What is a Triathlon?
Traditionally a triathlon is a combined event which features cycling, swimming and also running. Exact distances and times vary slightly from event to event however if you were entering an Olympic-standard triathlon you would expect to have to train for a 1500m swimming section, a 40k bike challenge and to top it off, a 10km run. Given that these three events all require the use of different skills and varying muscle groups it’s safe to say that plenty of advance preparation is essential.

Qualifying for a Triathlon
Each event has their own registration and qualifying criteria. Before starting your event-specific training regime speak to organisers or visit the event website to check requirements, fees and more in advance. Places tend to go very quickly so bear this in mind.

Training Ratios
Half of the total time of the event is taken up with cycling, thirty percent approximately on the running portion and the remaining fifth is taken up with swimming. Bear these race rations in mind and match them in your training. Similarly, pay equal attention to each portion of the event during training, for example. if you undertake nine sessions a week make sure you split these fairly between the three events (i.e. three sessions each). Sessions may vary in length as previously mentioned however it doesn’t pay to leave one section out because you feel two others need more. You do need to concentrate on them all in order to succeed.

Triathlon Equipment
You could really splash out on training equipment, clothing and accessories and more in order to feel properly kitted out for your first triathlon however it is best to stick to these basics:

·         A Bike: Find something half decent that is a good fit but don’t blow your savings on it. This is your first triathlon. You might decide afterwards that it’s your last. You might immediately sign up for another. Wait and see before making too high an investment. Make sure you maintain your bike and take advice from someone in the know/ a local bike shop on how to optimise the bike you have for this type of event.

·         Cycling Gear: Essentials include a helmet, cycling glasses, cycling clothing, basic repair kit including a hex wrench for bolts, a spare tube and a pump.

·         Swimming Gear: Look for a swimming racing suit, some goggles that fit properly (or will leak) and a swimming cap if you have long hair.
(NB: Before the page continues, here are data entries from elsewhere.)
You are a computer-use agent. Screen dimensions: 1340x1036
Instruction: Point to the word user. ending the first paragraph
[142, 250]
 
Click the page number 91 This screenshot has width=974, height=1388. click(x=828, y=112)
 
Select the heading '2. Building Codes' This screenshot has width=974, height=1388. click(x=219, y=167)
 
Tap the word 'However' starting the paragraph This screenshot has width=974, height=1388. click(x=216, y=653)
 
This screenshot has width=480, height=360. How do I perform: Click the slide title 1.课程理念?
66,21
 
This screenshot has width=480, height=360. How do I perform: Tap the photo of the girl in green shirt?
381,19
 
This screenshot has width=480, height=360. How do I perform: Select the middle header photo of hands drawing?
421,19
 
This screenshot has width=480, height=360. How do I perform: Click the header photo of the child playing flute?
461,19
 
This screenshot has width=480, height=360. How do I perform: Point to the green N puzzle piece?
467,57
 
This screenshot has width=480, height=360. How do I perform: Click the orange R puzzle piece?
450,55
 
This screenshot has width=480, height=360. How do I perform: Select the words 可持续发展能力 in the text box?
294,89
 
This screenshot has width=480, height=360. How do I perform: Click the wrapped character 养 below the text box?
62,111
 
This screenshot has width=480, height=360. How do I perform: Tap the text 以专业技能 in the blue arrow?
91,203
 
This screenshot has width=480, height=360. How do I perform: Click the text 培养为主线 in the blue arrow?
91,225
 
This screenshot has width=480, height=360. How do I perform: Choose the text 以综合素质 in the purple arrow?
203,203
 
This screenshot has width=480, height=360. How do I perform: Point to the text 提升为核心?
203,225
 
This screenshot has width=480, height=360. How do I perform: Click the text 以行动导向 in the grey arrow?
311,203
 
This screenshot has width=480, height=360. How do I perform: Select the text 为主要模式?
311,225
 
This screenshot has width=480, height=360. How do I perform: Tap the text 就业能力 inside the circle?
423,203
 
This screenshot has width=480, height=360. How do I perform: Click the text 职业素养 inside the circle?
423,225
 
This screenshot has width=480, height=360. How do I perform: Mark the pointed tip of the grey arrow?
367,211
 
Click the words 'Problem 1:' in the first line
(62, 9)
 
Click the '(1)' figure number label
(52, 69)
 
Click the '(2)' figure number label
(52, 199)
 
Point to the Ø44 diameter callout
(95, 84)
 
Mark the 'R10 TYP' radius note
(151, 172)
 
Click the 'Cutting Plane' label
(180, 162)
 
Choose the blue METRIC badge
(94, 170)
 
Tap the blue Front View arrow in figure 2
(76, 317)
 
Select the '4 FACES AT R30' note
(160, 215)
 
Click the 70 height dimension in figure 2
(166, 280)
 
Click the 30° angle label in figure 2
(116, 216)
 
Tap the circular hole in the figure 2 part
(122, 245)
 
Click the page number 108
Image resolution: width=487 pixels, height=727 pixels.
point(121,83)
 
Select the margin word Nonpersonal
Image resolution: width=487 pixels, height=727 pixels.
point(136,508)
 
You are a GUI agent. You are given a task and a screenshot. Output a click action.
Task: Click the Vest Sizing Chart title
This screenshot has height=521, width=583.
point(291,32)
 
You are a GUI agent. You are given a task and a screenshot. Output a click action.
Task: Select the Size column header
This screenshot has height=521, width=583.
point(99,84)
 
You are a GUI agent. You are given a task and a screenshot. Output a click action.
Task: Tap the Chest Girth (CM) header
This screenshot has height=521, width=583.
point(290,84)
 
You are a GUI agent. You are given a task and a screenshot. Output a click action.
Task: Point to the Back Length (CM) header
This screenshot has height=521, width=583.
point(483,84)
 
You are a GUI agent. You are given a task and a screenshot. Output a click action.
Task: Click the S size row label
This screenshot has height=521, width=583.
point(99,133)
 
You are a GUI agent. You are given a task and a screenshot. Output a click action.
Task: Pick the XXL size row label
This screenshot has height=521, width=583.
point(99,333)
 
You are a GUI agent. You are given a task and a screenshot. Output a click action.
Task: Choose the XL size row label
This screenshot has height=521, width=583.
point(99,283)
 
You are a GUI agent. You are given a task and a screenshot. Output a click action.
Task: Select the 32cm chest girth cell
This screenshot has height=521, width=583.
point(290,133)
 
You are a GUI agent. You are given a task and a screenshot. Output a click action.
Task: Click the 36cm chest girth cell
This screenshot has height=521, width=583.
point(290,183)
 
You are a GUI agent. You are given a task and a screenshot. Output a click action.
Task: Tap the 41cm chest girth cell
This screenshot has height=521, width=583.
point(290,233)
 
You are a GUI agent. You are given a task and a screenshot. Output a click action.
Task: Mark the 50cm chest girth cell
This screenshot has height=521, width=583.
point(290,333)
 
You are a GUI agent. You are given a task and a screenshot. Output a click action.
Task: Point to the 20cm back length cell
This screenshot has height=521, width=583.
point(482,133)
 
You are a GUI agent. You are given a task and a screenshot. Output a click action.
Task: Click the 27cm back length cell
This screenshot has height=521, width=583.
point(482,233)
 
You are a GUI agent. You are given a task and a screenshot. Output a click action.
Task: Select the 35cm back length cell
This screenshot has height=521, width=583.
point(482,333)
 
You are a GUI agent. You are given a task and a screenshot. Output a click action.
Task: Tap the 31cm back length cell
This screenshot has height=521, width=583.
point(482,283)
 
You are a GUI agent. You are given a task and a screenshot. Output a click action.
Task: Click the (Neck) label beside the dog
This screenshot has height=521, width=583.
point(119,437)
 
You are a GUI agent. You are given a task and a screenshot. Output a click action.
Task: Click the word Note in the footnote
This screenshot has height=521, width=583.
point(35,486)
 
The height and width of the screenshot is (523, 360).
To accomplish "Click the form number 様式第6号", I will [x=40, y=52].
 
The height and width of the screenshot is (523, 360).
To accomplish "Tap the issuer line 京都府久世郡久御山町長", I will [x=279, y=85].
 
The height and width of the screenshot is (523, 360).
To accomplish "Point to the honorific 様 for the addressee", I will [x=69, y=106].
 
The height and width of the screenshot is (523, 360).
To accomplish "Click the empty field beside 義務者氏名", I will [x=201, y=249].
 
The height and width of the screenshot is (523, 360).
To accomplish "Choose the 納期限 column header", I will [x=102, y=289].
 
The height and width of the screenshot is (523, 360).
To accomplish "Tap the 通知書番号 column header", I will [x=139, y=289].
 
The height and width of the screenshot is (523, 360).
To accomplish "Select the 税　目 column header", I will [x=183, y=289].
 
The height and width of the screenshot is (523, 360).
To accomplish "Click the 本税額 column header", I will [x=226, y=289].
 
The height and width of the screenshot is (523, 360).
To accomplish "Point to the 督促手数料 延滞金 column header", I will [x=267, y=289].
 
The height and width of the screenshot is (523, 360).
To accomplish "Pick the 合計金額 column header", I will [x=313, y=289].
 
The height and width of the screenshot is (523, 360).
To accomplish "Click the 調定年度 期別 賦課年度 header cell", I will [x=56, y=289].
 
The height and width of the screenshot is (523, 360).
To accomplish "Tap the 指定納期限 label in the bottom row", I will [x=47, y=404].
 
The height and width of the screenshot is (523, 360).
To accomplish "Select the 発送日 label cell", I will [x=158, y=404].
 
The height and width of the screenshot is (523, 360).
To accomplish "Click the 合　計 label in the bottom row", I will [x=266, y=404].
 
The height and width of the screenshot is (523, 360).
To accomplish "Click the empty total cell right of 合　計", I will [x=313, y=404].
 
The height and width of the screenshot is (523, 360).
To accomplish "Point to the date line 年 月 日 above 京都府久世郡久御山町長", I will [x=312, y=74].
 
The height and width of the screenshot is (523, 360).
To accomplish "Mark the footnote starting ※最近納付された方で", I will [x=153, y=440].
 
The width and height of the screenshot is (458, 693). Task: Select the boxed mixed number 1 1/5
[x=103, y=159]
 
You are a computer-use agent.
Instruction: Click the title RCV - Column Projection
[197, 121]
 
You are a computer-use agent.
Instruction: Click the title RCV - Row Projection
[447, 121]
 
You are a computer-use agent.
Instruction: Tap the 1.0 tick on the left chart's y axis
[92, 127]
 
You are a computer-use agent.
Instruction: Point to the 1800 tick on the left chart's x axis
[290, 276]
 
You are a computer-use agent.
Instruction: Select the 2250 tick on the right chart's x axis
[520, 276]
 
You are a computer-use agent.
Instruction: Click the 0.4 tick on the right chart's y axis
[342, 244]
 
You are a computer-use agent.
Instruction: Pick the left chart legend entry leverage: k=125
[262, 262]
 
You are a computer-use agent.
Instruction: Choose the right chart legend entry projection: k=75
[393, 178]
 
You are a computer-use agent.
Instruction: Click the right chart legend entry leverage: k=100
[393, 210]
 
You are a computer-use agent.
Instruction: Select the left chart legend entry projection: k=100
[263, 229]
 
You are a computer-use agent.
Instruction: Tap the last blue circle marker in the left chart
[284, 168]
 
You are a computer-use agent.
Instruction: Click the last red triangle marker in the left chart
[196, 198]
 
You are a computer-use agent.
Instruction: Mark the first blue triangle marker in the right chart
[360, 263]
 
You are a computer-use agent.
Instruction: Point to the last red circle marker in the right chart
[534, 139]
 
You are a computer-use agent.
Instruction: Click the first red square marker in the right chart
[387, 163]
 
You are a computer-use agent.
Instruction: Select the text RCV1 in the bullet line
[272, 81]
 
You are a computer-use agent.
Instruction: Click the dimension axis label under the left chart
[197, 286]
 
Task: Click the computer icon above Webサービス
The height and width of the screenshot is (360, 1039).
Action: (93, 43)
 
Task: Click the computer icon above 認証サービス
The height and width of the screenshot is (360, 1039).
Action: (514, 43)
·         Running Gear: As with any running event you need to ensure you have decent running shoes that are broken in somewhat, are supportive and good quality. Likewise, go for running clothing that will manage moisture but don’t feel like you have to break the bank to do it.

·         You Could Consider Triathlon Specific Clothing: You might choose to look at a triathlon suit, the virtues of which the retailer you buy from and experienced triathlon athletes will be able to explain. If you go for one of these (they are great if you choose the right kind) make sure you don’t spend a fortune for your first event. As with the bike, try to resist the temptation to spend bundles of money on what might be your first and last triathlon. You won’t know if you’ve caught the bug until you’ve completed your first.

Your Training Regime
Your specific regime will depend entirely on your strengths, your weaknesses, your overall health and fitness levels and your experience. It is wise to speak to others who have or are training for triathlons to help you put together a training routine. If you want to a personalised triathlon training routine that will work for you from the beginning of your training and keep you going throughout the event it would be wise to speak to a personal trainer.

I have trained a number of clients in countless endurance events, obstacles races and more and the feedback has always been that they were so glad to have someone who had run these themselves to help with specialised training and with motivation (triathlon training can be a slog).

A triathlon can be a marvellous event and you’ll no doubt meet some other brilliant competitors (I always enjoy the camaraderie at these events). Just make sure that you prepare properly, both physically and mentally.